The first board I shaped was a simple thruster and I was pumped after I finished laminating it. As I stared down at my masterpiece I thought to myself, “No major issues… That shit was easy!” But when I went out to check it the next morning I noticed its imperfections and asymmetries. Finding and creating a symmetrical shape is a shaper’s worst nightmare, especially for a novice like me. That board got shelved and I started over almost immediately. Before I knew it I found myself, once again, chasing the perfect outline. I got frustrated often and thought about quitting more than a few times. Eventually, after a lot of research, I came to the realization that no board is flawless, and that’s okay. I learned that the boards that come closest to perfection are probably machine cut, but even those require fine tuning which can throw off the balance. The best we can do is create something close enough to “perfection” that the average eye doesn’t notice the board in front of them is in fact not perfect at all. This is actually easy when you consider that most surfers just assume their board is perfect. The tell in knowing that your board isn’t even or symmetrical is in how it rides. If it pulls or drifts more to one side, then there is probably an imbalance, which really isn’t that much of an issue anyway. Most of us will learn our board’s sweet spot and personality pretty quickly, regardless of if the shape is flawless or not.
Imperfection is part of the craft. Much like everything else in life, it’s messy and if you’re too critical, you’ll see all the mistakes. Be positive, otherwise, you’ll become that bitter old dude talking about how it used to be. Shaping a surfboard is complex, dirty, and toxic without the right gear. It requires you to think and see three dimensionally and then transform that image into a physical representation of what you envisioned. Which, I promise, will not happen on your first board. Don’t let your success, or lack thereof, keep you from building the second. Take your time and read every damn thing you can. Watch videos, ask local shapers if you can come by and watch, and then read some more. It’s not a bad idea to see if you can find a local shaper’s class (most shaping supply shops have them).

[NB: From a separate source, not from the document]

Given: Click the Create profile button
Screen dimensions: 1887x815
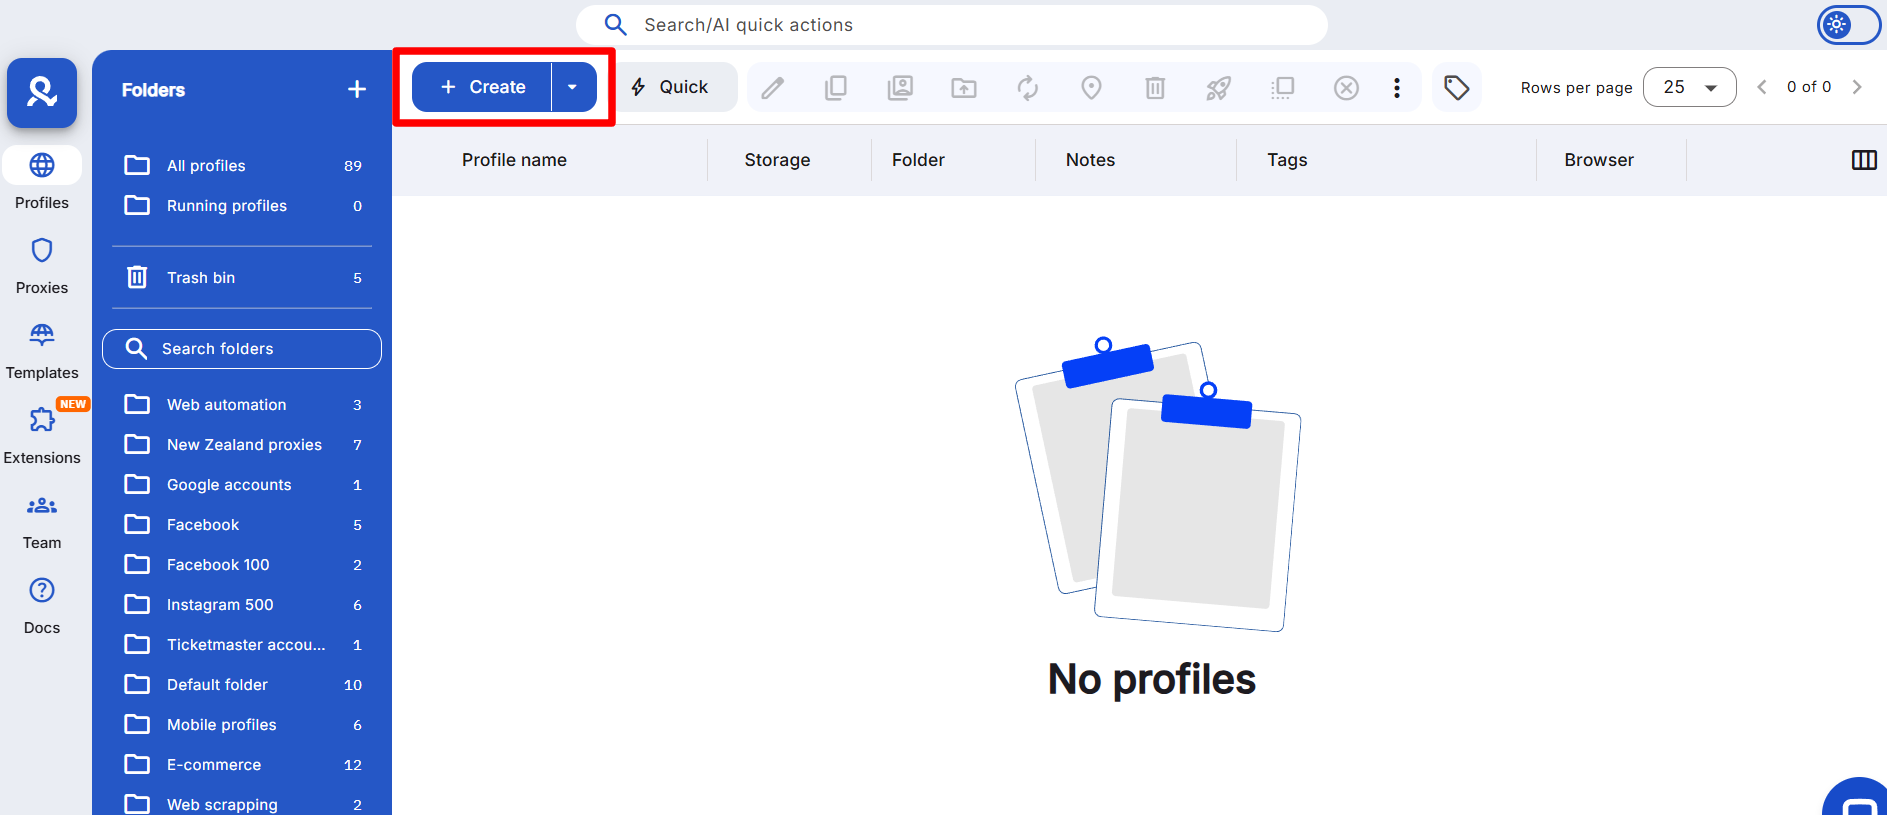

So, when you’re finally ready to carve into your first blank or whichever passion you choose to pursue, I offer a word of warning. Some people in your circle may not do back flips when they learn of your new endeavor. In fact, you’ll be lucky if they even acknowledge it. It’s just how some folks are. Often when we pursue greatness, others celebrate our setbacks. This should never stop you from being great. That is their standard. Don’t let it become yours.